Oracle Patch Day Becoming Irrelevant

mocirac wak writes "Oracle's scheduled quarterly patch day is becoming more and more irrelevant. Oracle critical patches announced in the April 2006 CPU are still not available for download and the ETA is now set for May 15. The whole idea of a patch day was to let DBAs get prepared for testing and deployment. What's the use of having a patch day when there are no patches to download?" From the article: "... Oracle's explanation that patch testing is not yet done points to serious shortcomings and an absence of a good patch development process. 'For such a big organization with a lot of financial resources, they should be ready to handle this without problems. But they are amateurs on everything security related,' Cerrudo said. 'They spend a lot of time creating these patches. Then, patch day comes around and the patches aren't available. Then, when the patches are finally released, it's normal to find that they are incomplete and fail to address the actual vulnerability,' he added."

6 of 76 comments (clear)

  1. Deal. by gregfortune · · Score: 4, Insightful

    Just because they are a large, successful company doesn't mean schedules are solid and sufficient resources are made available. Microsoft is wildly successful, but faces the same problems. World of Warcraft is wildly successful, but faces the same problems. Ultimately, we still have people involved and people make mistakes. People estimate incorrectly. Stuff happens (c).

    If you have an alternative and they are able to serve you better, migrate. If not, suck it up and be thankful the mistakes of your vendor give you a well paying job.

    1. Re:Deal. by squidguy · · Score: 4, Insightful

      The difference is, security bugs in WoW cannot manifestly impact worldwide commerce (outside of Blizzard's books), national security and all the other things Oracle (and MSFT, unfortunately) are involved with.

      Either way, this is bad on Oracle's part.

    2. Re:Deal. by EnronHaliburton2004 · · Score: 4, Insightful

      There is a pretty big difference in Scale. You can't compare WoW to Oracle.

      An Oracle Database for a mid-sized website can easily cost hundreds-of-thousands of dollars. We pay Oracle Jockys a 6 figure salary to maintain the behemoth. It's critical to the business. For that price, I expect top-of-the-line support.

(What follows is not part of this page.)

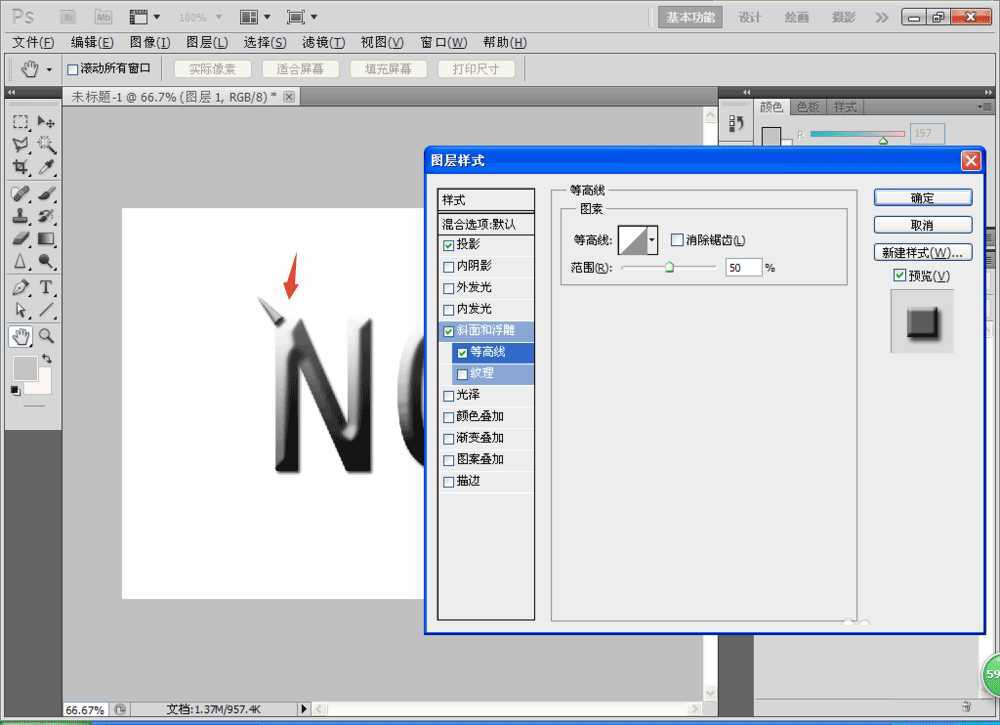Image resolution: width=1000 pixels, height=725 pixels.
Task: Select the Clone Stamp tool
Action: (x=22, y=216)
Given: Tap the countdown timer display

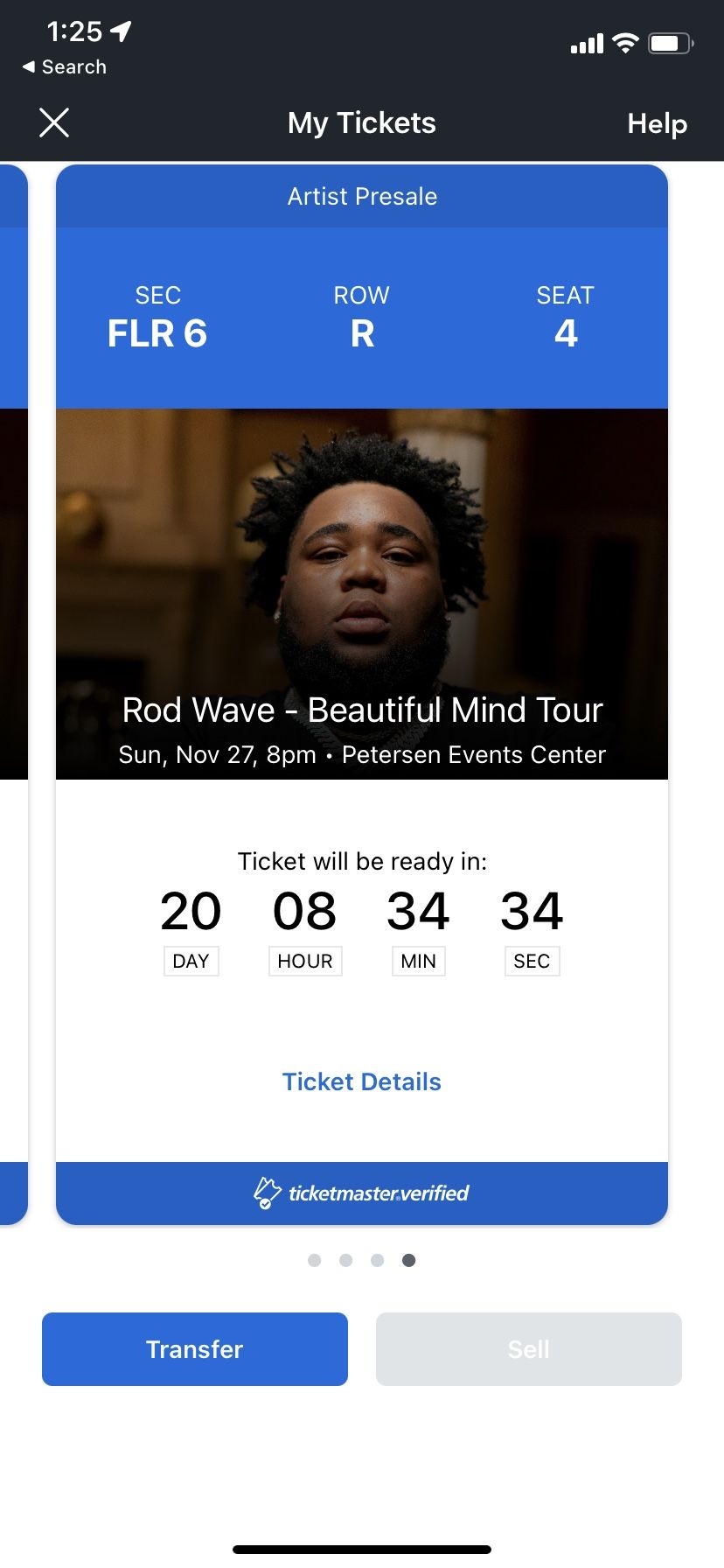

      I wouldn't expect stellar support for WoW -- it costs something like $20/month. I'm suprised you attempt to compare the two.

      The total license fees for Microsoft products for a 100-person office (100 workstations, Exchange, a dozen Windows Servers) is relatively low compared to the cost of the Oracle Database. From Microsoft, I expect good support-- the product needs to behave well, we need access to emergency support, etc.

  2. Unofficial patches by Matt+Perry · · Score: 4, Funny
    Unofficial patches available here: Mirror 1. Mirror 2.

    ;-)

    --
    Slashdot: Failed Car Analogies. Amateur Lawyering. Anecdote Battles.
  3. Re:Heaven Forbid! by Bacon+Bits · · Score: 4, Insightful
    If you want to charge people $25,000 for your software, you damn well better patch promptly and completely.

    It's Oracle's responsibility. They they can't do it now, they need to invest in their patch development so that they do.

    --
    The road to tyranny has always been paved with claims of necessity.
  4. limited set unavailable? by Fro+Ingwe · · Score: 5, Insightful

    I'm an Oracle DBA by trade and was able to patch my test systems running Oracle 9iR2 within days of the scheduled release date.

    The article makes it sound like the target date was missed entirely, and while I know there are delays for some releases, others were made available as planned.